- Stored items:
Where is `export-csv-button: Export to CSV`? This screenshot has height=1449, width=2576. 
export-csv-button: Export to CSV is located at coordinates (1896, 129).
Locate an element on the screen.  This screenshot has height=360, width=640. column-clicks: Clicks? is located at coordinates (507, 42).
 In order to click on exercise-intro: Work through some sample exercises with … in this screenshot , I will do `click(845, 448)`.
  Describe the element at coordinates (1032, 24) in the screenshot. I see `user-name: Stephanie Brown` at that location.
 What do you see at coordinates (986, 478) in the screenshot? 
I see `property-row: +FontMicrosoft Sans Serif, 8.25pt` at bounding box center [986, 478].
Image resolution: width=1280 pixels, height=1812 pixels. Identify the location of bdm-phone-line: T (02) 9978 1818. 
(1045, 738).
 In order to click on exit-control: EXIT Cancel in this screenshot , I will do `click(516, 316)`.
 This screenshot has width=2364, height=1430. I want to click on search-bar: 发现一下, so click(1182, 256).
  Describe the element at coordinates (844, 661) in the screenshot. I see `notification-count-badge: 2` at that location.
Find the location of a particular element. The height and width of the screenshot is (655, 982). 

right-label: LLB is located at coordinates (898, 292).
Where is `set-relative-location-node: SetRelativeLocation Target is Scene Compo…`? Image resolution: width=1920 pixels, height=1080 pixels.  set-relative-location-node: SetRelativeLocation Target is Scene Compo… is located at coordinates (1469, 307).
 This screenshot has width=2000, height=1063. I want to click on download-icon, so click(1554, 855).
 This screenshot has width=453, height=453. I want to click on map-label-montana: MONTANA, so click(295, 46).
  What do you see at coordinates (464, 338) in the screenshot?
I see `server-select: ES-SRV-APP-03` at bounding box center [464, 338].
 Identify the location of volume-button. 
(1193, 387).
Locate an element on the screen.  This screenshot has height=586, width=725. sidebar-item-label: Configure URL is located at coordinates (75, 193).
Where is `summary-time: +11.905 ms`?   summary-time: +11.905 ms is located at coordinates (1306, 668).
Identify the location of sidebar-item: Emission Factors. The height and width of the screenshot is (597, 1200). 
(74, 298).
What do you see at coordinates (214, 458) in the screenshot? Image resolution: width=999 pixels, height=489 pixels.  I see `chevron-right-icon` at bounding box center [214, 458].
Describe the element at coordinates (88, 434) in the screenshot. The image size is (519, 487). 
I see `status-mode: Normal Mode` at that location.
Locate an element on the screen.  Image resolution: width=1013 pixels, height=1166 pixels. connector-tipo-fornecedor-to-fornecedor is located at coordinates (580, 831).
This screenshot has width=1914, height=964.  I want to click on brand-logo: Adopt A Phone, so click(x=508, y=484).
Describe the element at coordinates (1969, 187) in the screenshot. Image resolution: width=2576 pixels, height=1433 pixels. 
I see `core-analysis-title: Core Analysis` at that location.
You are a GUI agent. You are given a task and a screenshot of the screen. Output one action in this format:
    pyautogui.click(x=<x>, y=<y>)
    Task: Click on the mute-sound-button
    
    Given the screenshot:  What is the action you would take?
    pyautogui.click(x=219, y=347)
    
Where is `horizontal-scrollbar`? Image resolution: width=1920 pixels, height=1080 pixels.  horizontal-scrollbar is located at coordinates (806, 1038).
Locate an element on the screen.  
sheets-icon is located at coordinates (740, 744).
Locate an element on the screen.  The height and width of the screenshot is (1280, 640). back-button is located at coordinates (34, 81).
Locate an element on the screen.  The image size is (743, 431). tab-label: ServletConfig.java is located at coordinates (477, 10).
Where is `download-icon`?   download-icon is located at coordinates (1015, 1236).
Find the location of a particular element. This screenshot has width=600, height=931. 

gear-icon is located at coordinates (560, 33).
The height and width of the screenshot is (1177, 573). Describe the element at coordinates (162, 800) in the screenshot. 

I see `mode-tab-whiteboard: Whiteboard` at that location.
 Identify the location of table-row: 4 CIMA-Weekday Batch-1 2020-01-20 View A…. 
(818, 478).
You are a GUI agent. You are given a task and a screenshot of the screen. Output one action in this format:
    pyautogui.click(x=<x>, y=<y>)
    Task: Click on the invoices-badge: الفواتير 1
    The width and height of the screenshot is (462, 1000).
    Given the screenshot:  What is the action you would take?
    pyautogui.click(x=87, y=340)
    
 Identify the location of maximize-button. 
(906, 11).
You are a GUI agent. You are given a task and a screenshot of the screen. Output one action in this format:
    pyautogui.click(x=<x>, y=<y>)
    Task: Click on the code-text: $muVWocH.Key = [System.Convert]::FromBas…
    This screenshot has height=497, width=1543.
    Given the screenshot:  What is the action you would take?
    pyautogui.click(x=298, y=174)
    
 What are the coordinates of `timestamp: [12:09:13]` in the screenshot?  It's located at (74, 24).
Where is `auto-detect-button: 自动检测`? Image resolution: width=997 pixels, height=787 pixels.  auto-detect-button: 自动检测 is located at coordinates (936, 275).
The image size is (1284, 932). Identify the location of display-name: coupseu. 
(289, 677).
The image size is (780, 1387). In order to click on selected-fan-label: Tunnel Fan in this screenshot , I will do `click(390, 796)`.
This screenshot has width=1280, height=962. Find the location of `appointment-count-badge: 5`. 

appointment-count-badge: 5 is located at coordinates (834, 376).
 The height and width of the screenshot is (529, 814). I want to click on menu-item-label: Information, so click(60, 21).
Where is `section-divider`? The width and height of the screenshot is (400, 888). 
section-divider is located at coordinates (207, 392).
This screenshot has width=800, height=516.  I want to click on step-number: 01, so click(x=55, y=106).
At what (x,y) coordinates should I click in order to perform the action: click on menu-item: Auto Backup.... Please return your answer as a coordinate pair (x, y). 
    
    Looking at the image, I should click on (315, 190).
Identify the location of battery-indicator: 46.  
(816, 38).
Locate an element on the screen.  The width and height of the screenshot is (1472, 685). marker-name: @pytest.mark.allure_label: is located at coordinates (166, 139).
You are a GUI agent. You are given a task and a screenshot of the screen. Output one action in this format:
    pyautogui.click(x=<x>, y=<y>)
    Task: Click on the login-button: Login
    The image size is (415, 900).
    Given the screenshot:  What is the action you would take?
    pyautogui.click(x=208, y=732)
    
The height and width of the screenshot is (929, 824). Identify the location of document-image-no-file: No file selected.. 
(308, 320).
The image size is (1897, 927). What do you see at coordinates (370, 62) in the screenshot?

- Work item:
Please pull out the part of the listing that opens with the line containing "This screenshot has width=1280, height=962." and closes with the line containing "The height and width of the screenshot is (529, 814).", reproducing every line without any change.

- Response to the task:
This screenshot has width=1280, height=962. Find the location of `appointment-count-badge: 5`. 

appointment-count-badge: 5 is located at coordinates (834, 376).
 The height and width of the screenshot is (529, 814). I want to click on menu-item-label: Information, so click(60, 21).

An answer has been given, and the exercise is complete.